IComenzó, como lo hacen muchos de los viajes de la vida, en IKEA. Fuimos un día hace unos años a comprar estanterías. Salimos con unos Hemnes y una frondosa compra impulsiva: un gigante Dracaena fragrans. Un par de meses más tarde, encantados de haber logrado mantenerlo vivo, trajimos una pequeña palmera de cola de caballo. Y luego una hiedra. Un amigo que nos visitó nos trajo una hermosa planta de serpiente. Compré una Monstera online porque era barata y tenía curiosidad. Llegó en perfecto estado, en una caja grande con varias etiquetas de advertencia: perecederos: plantas vivas.
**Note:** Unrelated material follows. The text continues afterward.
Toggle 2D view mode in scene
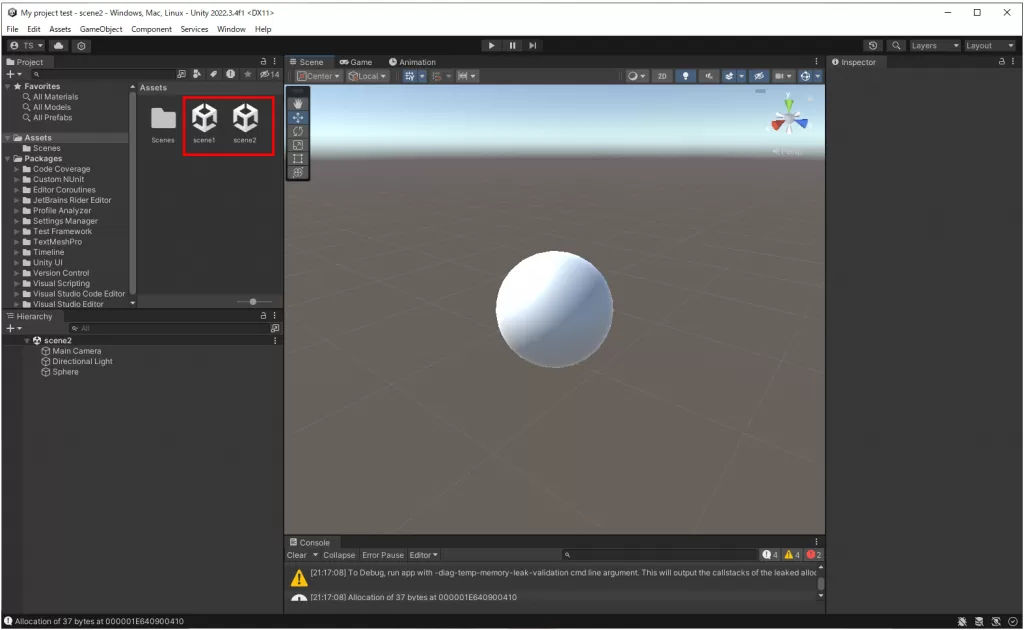Screen dimensions: 1024x630 click(x=662, y=76)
¿Dónde está la línea entre “Oh, tienen algunas plantas” y “Vaya, son gente de plantas”? No estoy muy seguro, pero estoy seguro de que lo cruzamos hace mucho tiempo. Leía los artículos de noticias periódicos sobre los Millennials y sus plantas de interior y sentía la suave vergüenza de ser visto. Pero yo apreciaba nuestro pequeño jardín. Las plantas en macetas tienen una poesía tranquila, un torbellino de locura y restricción; hacen que el planeta sea personal. Me encantaba cuidar de los nuestros. Me encantó notar, con el tiempo, la forma en que se estiraban, aplanaban, ondulaban y cambiaban. Todavía lo hago.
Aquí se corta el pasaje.